* _WHAT IS REQUIRED_: Below are some records. Return exactly the lines from the one with "You are a GUI" to the one with "Viewport: 1000px width, 449px height.", and nothing else.
*** Opening of RECORDS PROVIDED ***
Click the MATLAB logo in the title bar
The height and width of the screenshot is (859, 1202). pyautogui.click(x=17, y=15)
*** Close of RECORDS PROVIDED ***
*** Opening of RECORDS PROVIDED ***
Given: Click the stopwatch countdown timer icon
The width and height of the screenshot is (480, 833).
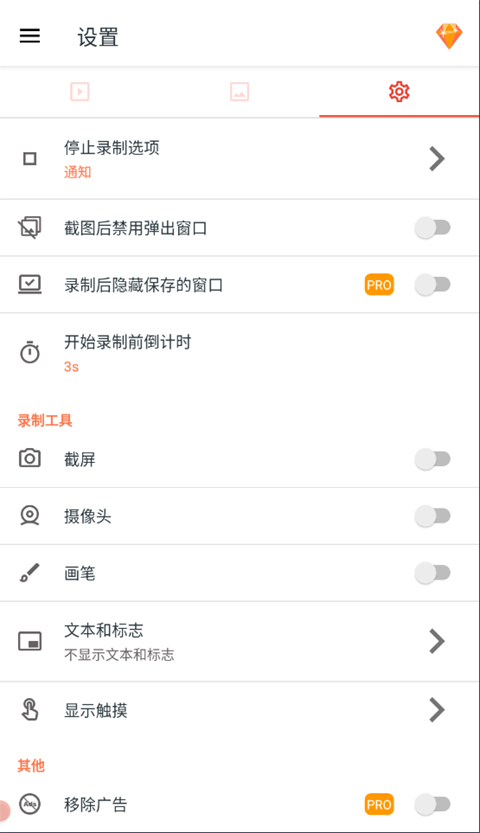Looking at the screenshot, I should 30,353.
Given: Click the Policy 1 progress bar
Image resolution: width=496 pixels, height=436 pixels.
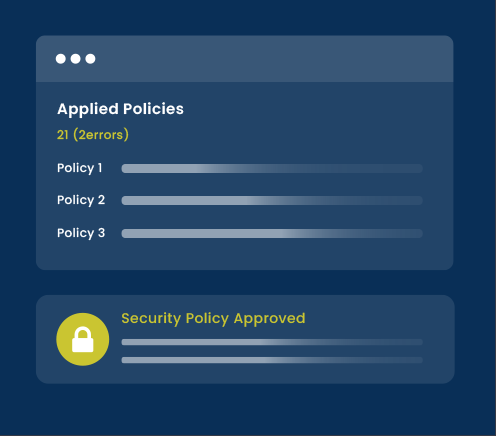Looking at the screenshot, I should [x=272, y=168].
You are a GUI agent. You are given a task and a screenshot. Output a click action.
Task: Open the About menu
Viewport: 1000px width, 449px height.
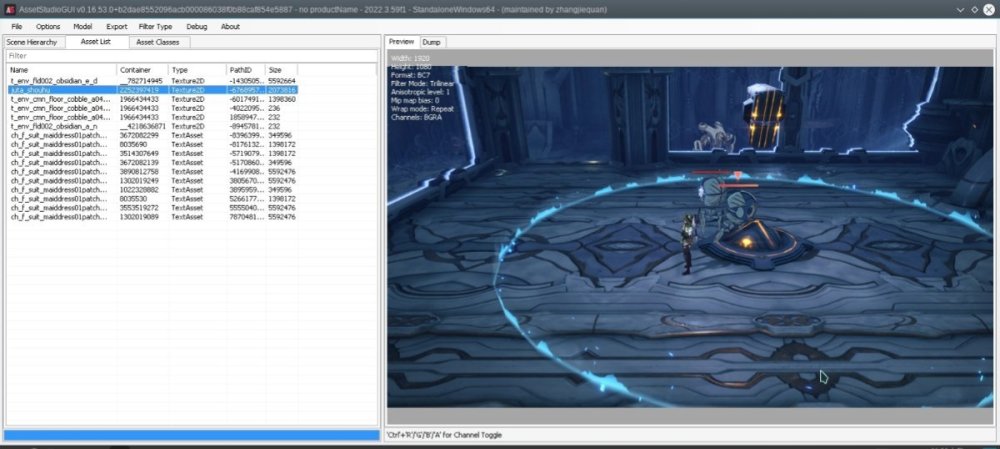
*** Close of RECORDS PROVIDED ***
* _RESPONSE AREA_:
You are a GUI agent. You are given a task and a screenshot. Output a click action.
Task: Open the About menu
Viewport: 1000px width, 449px height.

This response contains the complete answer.